Don't Confuse Carriers and Brokers
By Henry E. Seaton

January 2002
Reprinted from

Q I understand that a motor carrier may now arrange for transportation that it does not itself provide. Is it true that a motor carrier does not need a broker’s license to do this?

A Yes. The 1995 ICC termination law broadened the definition of transportation services a motor carrier can provide to include arranging for the receipt, delivery and interchange of property. A broker also arranges transportation by motor carriers, but carriers and brokers have entirely different duties, obligations and responsibilities.

A broker is not an asset-based provider of transportation and does not provide over-the-road transportation. Nor is a broker required to maintain personal injury or property damage insurance or cargo coverage.

Unlike a carrier, a property broker is not liable under the Carmack Amendment for loss or damage to a shipment in transit. Unless a broker accepts additional liability by contract, it has no cargo loss or damage exposure unless a party can establish negligent entrustment.

Regulations prohibit a broker from representing itself as a carrier. Moreover, brokers must maintain accounting records that show receipts of freight charges and payments to carriers on an invoice-by-invoice basis. Brokers also must segregate brokerage accounts from other businesses in which they might be engaged. To meet financial responsibility requirements, a broker needs only to post a $10,000 bond or trust agreement.

Carriers, however, accept full responsibility for the safe delivery of shipments tendered to them for transportation. When a carrier arranges for another carrier to handle all or part of the movement, it typically issues a through bill of lading on which its own name appears as the originating carrier of record. A shipper can file a loss or damage claim with the carrier of record whether or not the shipment was in that carrier’s possession and control at the time.

Under both federal and state laws, the originating carrier is entitled to recover from the connecting carrier if the loss occurred while the shipment was in the other carrier’s possession. Ordinarily, therefore, neither a broker nor an originating carrier will bear ultimate responsibility for loss or damage caused by a carrier it retains. You can bet, however, that an aggressive plaintiff lawyer will name either in a lawsuit.
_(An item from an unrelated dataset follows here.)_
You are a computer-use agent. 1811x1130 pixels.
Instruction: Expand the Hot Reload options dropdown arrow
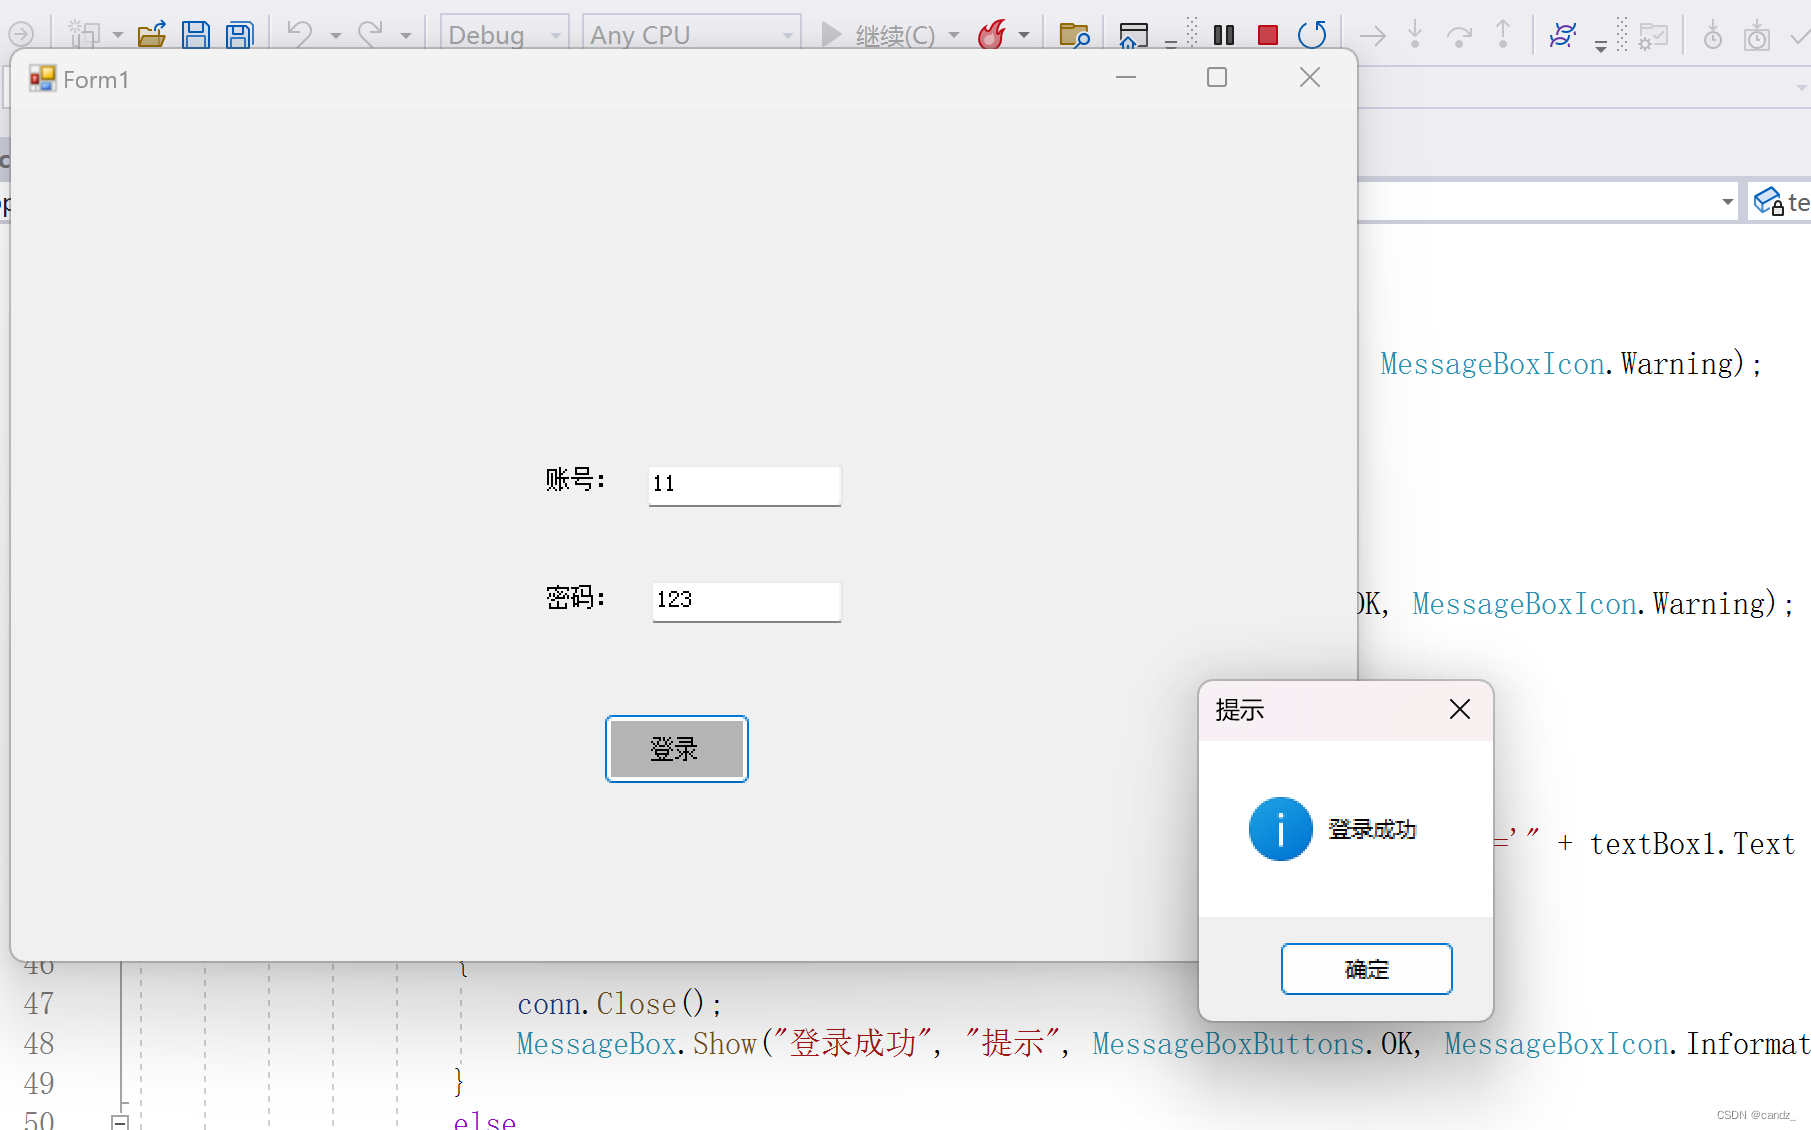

A connecting carrier or “subhauler” gets its portion of the freight charges from the originating carrier and has no recourse to the shipper. Developing case law suggests that the origin or “arranging” carrier should receive the payment of freight charges owed a joint line partner in a constructive trust. This “conduit theory” gives connecting carriers important collection rights, especially in a bankruptcy where a priority claim is particularly important.

Carriers that do business with brokers may have several avenues for collection. In fact, the shipper may be liable to the carrier even if it paid the broker. Several circuit courts have held that — absent an agreement to the contrary — the bill of lading gives the carrier of record recourse to the consignor for freight charges when the broker does not pay up.

Carriers also may be able to rely on “constructive trust” theories to recover money paid by the shipper to the broker. The accounting and segregating regulations applicable to brokers help establish that they, like interlining carriers, should receive freight charges in trust and pay carriers with the proceeds.

At least one court has recognized that carriers may be more than just general unsecured creditors of property brokers. Further development of constructive trust theory could help carriers pierce the corporate veil when the owners of defunct brokers cannot explain what they did with the shipper’s money.

Consider carefully the legal status of a party offering you a load. The differences between carriers and brokers can be important to you.